Case File · Department of Energy · Post-Cold War (1990-2016) Declassified July 10, 2026 · PURSUE Release 04

Pantex Unidentified Object Incident Report, September 1, 2015 — Department of Energy File

UFO Military Installation

This file contains imagery and a report documenting the circumstances surrounding a September 1, 2015, incident involving an unidentified object intruding the airspace above the Pantex Plant near Amarillo, Texas. The Pantex Plant is a sensitive national security site that contains the primary…

September 1, 2015
Texas
A document shows a black and white image from a ground surveillance radar tower, with a small object circled in red in the sky above a flat landscape.
A document shows a black and white image from a ground surveillance radar tower, with a small object circled in red in the sky above a flat landscape. · Source: declassified document

Incident Overview

On September 1, 2015, an unidentified object entered the airspace above the Pantex Plant, on the high, treeless plain of the Texas Panhandle northeast of Amarillo. Pantex is not an ordinary federal site. Operated for the Department of Energy by the National Nuclear Security Administration, it is the primary American facility for the assembly, disassembly, maintenance, and life-extension of nuclear weapons. Its perimeter is watched by ground surveillance radar towers designed to catch low, slow, small things, which is precisely how the object in this file came to be photographed at all. The Department of Energy preserved a documentary record of the intrusion, and that record was declassified and published on July 10, 2026 as part of the fourth tranche of the Department of War’s Presidential Unsealing and Reporting System for UAP Encounters (PURSUE).
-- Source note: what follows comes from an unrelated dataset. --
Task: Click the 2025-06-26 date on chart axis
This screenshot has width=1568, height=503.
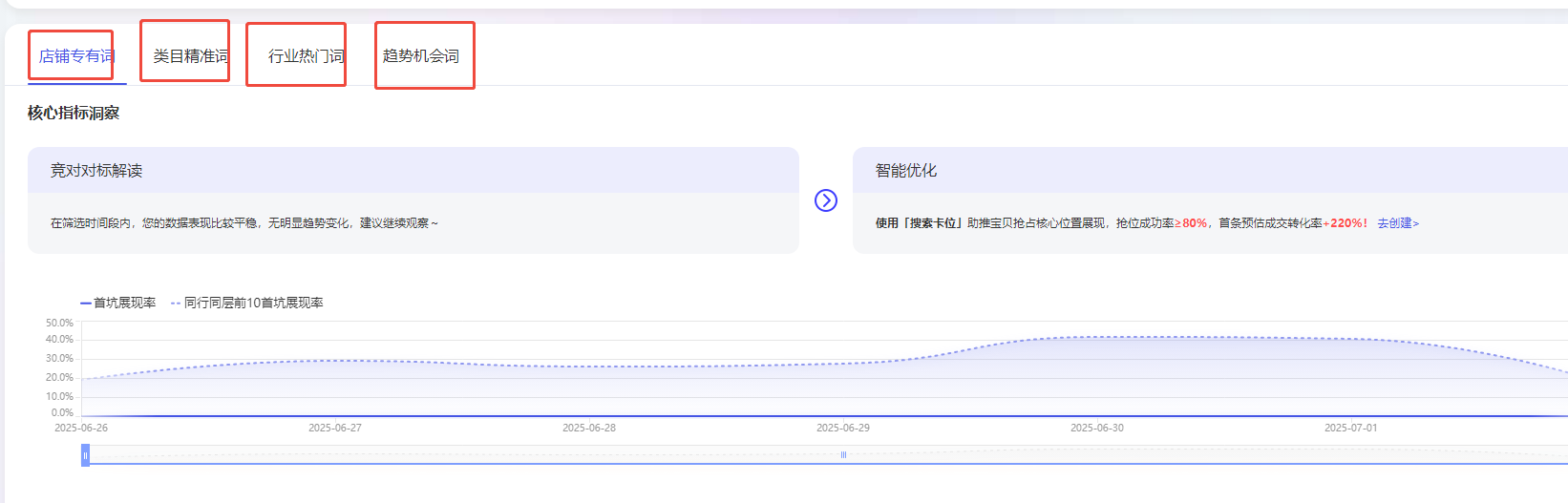Action: tap(81, 428)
An unidentified object over a nuclear weapons facility is not, in the American archival record, an unusual thing to find. It is nearly a genre. The declassified files trace the pattern across the weapons complex from the late 1940s onward — the Sandia Base correspondence of 1948 to 1950, the missile fields, the storage sites, the research campuses — a thread this archive follows across four decades of the nuclear nexus. The Pantex report extends it into the drone age, and into the ambiguity that comes with it.
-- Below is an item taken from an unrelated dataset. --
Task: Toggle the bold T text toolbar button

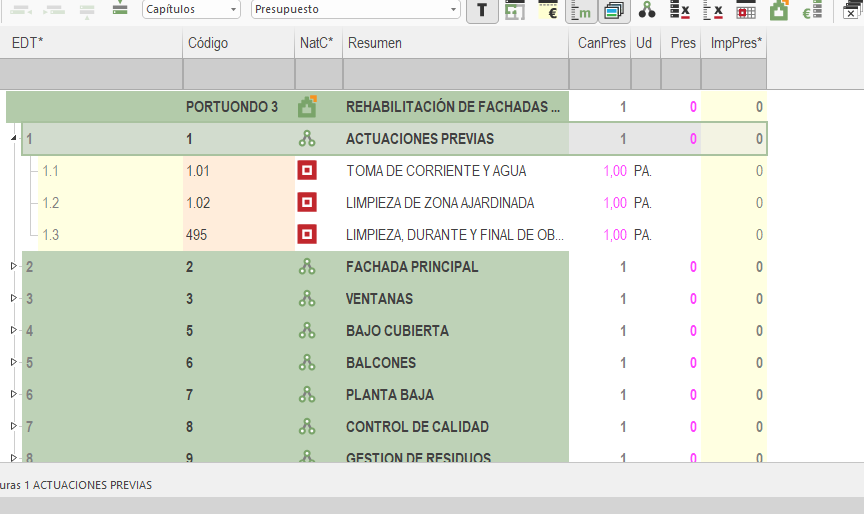Action: (483, 10)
What the government released

This file contains imagery and a report documenting the circumstances surrounding a September 1, 2015, incident involving an unidentified object intruding the airspace above the Pantex Plant near Amarillo, Texas. The Pantex Plant is a sensitive national security site that contains the primary facility for the assembly, disassembly, maintenance, and life-extension of nuclear weapons. Pages 5 and 6 of this report were originally released under the PURSUE initiative in a more redacted form on May 22, 2026. (See: DOE-UAP-D001, Enhanced Pantex Imagery)

The same document, released twice

Buried in that official summary is the most consequential sentence in the entire tranche, and it has nothing to do with what was in the sky over Amarillo. Pages 5 and 6 of this report had already been published. They went out under PURSUE on May 22, 2026, as DOE-UAP-D001, Enhanced Pantex Imagery — and they went out with more of the page blacked out. Seven weeks later the same pages came back with less of the page blacked out, and with the incident date restored.
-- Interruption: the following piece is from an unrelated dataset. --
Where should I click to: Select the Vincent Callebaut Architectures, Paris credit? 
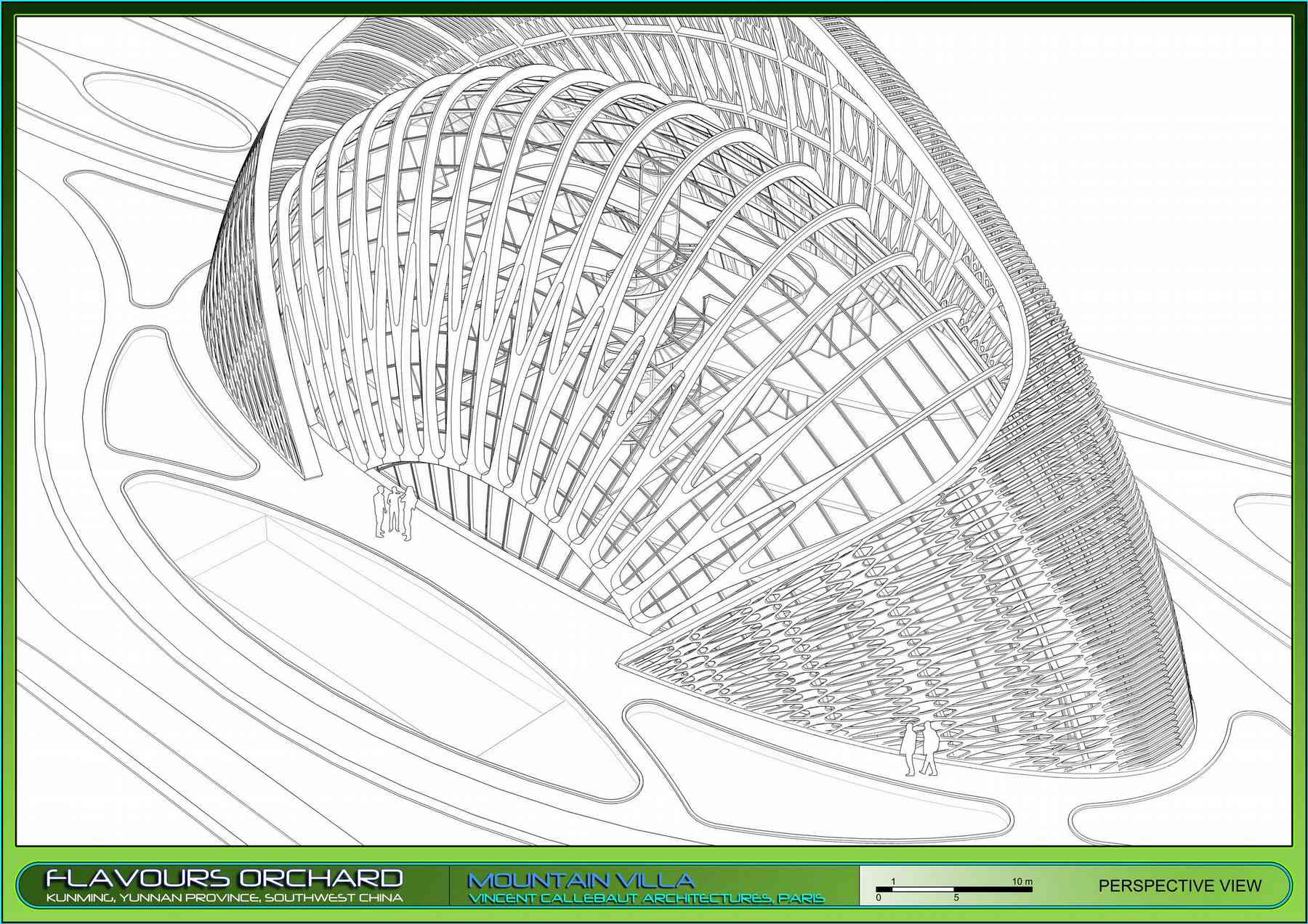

That earlier release withheld the incident date entirely, so the event floated free of any year and could not be correlated with anything else in the record. The July release closes that hole. The object over Pantex now has a date — September 1, 2015 — and a document that can be set beside other files, other sightings, other years.

The significance is procedural rather than evidential, and it is worth being precise about which. Nothing here suggests the object was extraordinary. What it suggests is that PURSUE’s redaction decisions are not made once and left alone. Somebody went back to a document the government had already cleared for release, reconsidered the withholdings, and let more of it through. This is the first hard evidence in the corpus that the program revisits its own judgments — that the black bars are provisional, and in at least one case narrower on review than on first release. For anyone reading a disclosure archive, that is a standing invitation to treat every redaction as a question rather than an answer.

The source manifest files this report together with the earlier, more heavily redacted Pantex imagery release — the May 2026 version of these same pages, preserved here as it was first published, so the two can be read against each other.

Status of the case

Records released under the PURSUE program are designated unresolved by the All-domain Anomaly Resolution Office, which means the federal government has not concluded the events were anomalous, has not concluded they were conventional, and has not ruled out either possibility. Here the parsimonious explanation is close at hand and should be stated plainly. Small unmanned aircraft intrusions over sensitive American sites — power plants, military bases, restricted airspace, and the nuclear complex itself — are common, well documented, and a persistent security problem that federal agencies have acknowledged and testified about for years. A cheap quadcopter over a fence line in 2015 is an ordinary event. It is also, from the point of view of a radar tower, a small unidentified object intruding on protected airspace, which is exactly what the report says it was and no more. Balloons, birds, aircraft, and perspective artifacts remain on the table as well. What makes the file worth keeping is not the object. It is the redaction history around it.